Revisiting DeepFool: generalization and improvement
Alireza Abdollahpoorrostam, Mahed Abroshan, Seyed-Mohsen Moosavi-Dezfooli
TL;DR
The paper tackles the problem of robustly evaluating and improving neural networks against minimal $\ell_2$ adversarial perturbations in white-box settings. It introduces SuperDeepFool (SDF), a geometry-guided attack framework that couples DeepFool steps with a boundary-normal projection, producing smaller perturbations with only a modest computational overhead. The authors formalize the SDF family $\text{SDF}(m,n)$ and highlight the particularly effective $\text{SDF}(\infty,1)$ variant, while providing theoretical and empirical evidence that SDF better aligns perturbations with the decision boundary than DeepFool.
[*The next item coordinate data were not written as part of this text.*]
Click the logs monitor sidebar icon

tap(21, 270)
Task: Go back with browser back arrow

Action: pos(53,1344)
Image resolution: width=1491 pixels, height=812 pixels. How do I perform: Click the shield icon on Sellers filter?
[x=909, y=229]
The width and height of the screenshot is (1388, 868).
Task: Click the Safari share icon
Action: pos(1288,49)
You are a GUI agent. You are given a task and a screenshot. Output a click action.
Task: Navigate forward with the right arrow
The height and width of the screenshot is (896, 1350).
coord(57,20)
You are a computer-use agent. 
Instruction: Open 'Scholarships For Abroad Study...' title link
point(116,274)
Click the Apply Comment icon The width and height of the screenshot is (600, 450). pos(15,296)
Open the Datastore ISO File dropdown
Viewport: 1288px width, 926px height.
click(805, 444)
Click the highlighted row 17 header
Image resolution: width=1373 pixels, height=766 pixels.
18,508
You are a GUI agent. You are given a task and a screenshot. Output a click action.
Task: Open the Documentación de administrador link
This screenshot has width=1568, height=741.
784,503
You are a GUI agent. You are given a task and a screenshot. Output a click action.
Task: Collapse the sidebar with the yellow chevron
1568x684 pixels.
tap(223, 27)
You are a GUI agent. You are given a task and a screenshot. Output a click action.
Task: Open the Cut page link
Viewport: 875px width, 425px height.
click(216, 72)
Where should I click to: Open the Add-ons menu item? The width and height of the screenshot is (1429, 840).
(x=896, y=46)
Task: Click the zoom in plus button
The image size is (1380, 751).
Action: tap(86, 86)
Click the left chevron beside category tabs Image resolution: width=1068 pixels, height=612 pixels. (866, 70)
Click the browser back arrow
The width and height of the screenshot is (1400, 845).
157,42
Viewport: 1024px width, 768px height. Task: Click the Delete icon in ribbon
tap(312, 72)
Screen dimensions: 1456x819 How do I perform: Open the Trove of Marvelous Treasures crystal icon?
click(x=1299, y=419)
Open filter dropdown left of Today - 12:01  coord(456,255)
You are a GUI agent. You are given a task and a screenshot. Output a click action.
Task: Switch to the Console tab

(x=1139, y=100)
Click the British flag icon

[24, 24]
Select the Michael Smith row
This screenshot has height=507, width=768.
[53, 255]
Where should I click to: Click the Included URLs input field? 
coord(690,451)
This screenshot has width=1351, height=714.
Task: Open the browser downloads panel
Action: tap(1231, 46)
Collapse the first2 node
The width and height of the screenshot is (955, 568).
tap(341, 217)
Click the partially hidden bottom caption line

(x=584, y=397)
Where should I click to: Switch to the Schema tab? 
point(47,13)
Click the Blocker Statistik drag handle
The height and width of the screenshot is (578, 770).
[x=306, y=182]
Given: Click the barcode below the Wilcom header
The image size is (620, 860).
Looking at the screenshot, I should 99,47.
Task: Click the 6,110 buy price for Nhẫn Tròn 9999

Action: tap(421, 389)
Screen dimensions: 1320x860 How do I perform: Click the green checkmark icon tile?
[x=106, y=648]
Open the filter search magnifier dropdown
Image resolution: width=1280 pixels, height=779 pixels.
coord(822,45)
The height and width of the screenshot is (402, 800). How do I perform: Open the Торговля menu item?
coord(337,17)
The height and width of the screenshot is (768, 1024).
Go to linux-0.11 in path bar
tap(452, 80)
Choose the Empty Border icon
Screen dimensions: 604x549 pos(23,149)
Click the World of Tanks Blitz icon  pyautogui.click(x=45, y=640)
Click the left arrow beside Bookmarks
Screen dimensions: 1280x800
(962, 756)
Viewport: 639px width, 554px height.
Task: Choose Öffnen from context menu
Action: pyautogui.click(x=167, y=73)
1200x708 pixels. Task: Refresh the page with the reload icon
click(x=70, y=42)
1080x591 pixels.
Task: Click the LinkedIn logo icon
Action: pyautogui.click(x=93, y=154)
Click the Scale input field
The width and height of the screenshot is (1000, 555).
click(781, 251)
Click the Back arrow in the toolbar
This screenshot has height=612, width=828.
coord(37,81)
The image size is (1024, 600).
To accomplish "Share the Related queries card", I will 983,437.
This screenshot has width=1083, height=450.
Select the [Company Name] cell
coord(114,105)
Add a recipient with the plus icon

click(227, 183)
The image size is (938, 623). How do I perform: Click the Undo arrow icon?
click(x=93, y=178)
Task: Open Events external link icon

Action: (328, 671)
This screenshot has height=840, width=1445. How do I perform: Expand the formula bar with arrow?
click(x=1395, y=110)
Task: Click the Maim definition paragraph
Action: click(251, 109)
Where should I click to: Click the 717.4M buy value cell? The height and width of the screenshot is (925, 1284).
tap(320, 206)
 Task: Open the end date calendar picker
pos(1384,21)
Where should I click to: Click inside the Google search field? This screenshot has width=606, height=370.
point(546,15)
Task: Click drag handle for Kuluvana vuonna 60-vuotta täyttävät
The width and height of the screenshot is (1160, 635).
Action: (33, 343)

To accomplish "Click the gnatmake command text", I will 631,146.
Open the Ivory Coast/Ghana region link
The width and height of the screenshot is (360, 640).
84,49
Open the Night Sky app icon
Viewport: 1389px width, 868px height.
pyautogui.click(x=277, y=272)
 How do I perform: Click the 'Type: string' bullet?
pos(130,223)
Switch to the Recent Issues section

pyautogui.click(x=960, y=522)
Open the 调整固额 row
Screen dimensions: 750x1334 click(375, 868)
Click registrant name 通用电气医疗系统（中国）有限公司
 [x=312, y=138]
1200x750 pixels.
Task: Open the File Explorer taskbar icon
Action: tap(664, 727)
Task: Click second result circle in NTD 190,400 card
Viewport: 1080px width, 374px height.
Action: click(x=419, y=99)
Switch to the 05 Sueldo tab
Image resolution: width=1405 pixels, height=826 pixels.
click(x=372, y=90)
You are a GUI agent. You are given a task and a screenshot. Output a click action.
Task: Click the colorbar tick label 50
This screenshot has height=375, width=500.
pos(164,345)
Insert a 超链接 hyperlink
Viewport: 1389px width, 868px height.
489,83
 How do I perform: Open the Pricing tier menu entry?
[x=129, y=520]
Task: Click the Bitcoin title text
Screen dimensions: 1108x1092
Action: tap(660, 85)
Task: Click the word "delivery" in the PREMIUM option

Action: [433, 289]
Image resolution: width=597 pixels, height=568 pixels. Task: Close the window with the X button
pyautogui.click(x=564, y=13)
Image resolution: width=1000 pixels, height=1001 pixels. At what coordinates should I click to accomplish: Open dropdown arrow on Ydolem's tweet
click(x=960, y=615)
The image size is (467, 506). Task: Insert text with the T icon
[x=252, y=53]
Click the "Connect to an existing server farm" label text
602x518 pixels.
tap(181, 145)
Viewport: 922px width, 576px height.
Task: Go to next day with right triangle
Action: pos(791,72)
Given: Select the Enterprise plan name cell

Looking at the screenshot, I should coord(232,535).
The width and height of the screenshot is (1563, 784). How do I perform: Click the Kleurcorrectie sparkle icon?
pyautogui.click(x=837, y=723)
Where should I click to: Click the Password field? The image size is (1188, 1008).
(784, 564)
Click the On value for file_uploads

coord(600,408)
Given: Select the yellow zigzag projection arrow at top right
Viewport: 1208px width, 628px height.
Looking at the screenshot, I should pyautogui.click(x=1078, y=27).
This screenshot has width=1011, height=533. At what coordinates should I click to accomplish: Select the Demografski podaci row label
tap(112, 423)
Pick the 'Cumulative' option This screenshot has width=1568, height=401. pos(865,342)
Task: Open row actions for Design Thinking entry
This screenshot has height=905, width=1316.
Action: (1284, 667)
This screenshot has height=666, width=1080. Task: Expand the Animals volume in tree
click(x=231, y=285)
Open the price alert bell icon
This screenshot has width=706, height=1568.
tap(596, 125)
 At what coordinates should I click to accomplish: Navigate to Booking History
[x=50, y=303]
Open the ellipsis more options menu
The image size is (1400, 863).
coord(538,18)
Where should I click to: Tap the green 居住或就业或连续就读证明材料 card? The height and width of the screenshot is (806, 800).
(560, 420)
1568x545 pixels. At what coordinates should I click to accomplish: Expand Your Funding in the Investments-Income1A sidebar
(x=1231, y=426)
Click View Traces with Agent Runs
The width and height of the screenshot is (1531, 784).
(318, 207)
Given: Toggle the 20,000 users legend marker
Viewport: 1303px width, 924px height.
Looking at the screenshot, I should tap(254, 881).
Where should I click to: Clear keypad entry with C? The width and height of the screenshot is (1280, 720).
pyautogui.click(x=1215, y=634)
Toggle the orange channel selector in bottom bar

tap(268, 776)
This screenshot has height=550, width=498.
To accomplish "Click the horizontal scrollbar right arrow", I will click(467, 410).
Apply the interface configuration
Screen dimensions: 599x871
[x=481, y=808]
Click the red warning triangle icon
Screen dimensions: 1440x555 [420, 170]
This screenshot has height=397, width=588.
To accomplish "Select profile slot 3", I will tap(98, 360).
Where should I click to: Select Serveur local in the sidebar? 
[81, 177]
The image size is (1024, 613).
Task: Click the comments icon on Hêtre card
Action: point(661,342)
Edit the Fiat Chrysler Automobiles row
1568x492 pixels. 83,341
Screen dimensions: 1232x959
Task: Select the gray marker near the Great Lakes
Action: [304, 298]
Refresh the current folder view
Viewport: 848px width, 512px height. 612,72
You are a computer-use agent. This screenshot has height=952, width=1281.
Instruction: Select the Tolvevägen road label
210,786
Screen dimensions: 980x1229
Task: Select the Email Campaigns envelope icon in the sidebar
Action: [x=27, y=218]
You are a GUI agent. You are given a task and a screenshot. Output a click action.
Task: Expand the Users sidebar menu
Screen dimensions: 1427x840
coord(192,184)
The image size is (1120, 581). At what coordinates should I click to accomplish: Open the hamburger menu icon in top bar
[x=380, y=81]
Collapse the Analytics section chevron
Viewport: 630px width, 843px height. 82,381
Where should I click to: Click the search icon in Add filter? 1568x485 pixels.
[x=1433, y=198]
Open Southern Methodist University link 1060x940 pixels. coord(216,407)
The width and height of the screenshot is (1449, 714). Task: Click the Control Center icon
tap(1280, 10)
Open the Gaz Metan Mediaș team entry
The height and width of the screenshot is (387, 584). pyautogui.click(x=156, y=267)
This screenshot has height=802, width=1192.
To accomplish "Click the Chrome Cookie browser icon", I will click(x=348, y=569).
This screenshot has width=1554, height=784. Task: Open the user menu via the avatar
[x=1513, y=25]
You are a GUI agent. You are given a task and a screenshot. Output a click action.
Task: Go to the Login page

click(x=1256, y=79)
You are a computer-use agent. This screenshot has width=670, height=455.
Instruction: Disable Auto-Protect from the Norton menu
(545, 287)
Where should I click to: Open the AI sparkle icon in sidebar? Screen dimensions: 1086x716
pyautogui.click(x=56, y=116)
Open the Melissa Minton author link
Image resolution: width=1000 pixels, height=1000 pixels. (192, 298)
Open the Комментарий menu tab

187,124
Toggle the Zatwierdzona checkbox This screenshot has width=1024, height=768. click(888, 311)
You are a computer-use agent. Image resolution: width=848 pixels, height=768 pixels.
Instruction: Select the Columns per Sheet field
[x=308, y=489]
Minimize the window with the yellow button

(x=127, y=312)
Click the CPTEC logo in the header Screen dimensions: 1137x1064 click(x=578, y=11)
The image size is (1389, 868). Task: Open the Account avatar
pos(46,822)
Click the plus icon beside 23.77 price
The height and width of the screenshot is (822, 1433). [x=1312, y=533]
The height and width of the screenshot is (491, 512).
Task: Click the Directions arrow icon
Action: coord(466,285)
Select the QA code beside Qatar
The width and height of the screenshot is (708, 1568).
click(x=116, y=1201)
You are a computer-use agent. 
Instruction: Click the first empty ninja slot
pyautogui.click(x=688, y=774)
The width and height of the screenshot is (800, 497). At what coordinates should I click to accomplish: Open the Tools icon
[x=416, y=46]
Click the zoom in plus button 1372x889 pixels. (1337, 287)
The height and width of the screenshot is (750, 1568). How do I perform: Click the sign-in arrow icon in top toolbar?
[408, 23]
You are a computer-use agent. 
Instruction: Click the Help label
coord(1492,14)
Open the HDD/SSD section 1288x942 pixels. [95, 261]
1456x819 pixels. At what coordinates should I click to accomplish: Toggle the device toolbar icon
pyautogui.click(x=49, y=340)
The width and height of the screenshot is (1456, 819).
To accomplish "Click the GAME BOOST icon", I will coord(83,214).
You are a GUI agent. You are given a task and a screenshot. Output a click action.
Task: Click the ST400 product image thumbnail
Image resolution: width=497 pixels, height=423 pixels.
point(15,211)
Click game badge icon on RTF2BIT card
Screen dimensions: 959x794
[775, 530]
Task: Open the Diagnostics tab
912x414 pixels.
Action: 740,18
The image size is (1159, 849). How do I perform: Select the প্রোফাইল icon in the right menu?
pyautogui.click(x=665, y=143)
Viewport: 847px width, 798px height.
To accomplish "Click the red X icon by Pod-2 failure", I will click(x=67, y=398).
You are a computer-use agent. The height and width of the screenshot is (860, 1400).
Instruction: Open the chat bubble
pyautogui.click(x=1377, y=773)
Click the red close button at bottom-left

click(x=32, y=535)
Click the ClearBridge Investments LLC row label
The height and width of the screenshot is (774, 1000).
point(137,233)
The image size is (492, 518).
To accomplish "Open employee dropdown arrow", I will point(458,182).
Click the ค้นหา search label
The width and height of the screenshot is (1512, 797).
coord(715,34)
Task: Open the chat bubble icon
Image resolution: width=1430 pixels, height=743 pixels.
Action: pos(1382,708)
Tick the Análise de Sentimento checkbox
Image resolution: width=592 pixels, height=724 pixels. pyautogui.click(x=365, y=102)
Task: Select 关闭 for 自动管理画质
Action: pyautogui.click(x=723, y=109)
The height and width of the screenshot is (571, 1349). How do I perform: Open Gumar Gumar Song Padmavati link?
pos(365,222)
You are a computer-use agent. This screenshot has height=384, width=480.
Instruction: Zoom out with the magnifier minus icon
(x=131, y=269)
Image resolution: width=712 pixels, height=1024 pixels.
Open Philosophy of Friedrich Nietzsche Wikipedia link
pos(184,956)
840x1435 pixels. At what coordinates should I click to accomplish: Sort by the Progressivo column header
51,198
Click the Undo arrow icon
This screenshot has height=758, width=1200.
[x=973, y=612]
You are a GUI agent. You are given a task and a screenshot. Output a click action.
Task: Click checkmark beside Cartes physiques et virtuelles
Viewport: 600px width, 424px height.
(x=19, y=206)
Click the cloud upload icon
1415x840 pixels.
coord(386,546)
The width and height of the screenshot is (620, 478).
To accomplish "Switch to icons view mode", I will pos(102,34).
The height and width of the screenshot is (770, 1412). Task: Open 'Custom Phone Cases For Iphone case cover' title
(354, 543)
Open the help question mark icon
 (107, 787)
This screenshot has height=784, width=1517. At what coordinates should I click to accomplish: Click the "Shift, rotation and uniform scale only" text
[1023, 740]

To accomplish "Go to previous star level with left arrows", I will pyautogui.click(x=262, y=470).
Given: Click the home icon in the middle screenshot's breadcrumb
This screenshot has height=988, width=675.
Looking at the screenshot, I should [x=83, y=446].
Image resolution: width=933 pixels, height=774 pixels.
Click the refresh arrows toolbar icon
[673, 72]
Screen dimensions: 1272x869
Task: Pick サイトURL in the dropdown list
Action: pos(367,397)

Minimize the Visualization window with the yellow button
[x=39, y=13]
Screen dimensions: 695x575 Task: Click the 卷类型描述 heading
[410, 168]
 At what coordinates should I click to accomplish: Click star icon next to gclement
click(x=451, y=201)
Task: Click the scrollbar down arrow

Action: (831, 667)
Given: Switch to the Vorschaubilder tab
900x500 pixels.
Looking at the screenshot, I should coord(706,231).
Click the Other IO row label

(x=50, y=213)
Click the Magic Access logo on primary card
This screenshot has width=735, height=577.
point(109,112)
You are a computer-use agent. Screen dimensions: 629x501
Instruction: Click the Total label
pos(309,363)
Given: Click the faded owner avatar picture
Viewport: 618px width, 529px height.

They demonstrate strong performance improvements over a range of minimum-norm attacks, show that adversarial training with SDF enhances $\ell_2$ robustness and reduces network curvature, and integrate SDF into AutoAttack++ to speed robustness evaluation on large models. Altogether, SDF offers a scalable, parameter-free approach for both evaluating and boosting the robustness of deep networks against minimal $\ell_2$ perturbations.
Abstract
Deep neural networks have been known to be vulnerable to adversarial examples, which are inputs that are modified slightly to fool the network into making incorrect predictions. This has led to a significant amount of research on evaluating the robustness of these networks against such perturbations. One particularly important robustness metric is the robustness to minimal $\ell_2$ adversarial perturbations. However, existing methods for evaluating this robustness metric are either computationally expensive or not very accurate. In this paper, we introduce a new family of adversarial attacks that strike a balance between effectiveness and computational efficiency. Our proposed attacks are generalizations of the well-known DeepFool (DF) attack, while they remain simple to understand and implement. We demonstrate that our attacks outperform existing methods in terms of both effectiveness and computational efficiency. Our proposed attacks are also suitable for evaluating the robustness of large models and can be used to perform adversarial training (AT) to achieve state-of-the-art robustness to minimal $\ell_2$ adversarial perturbations.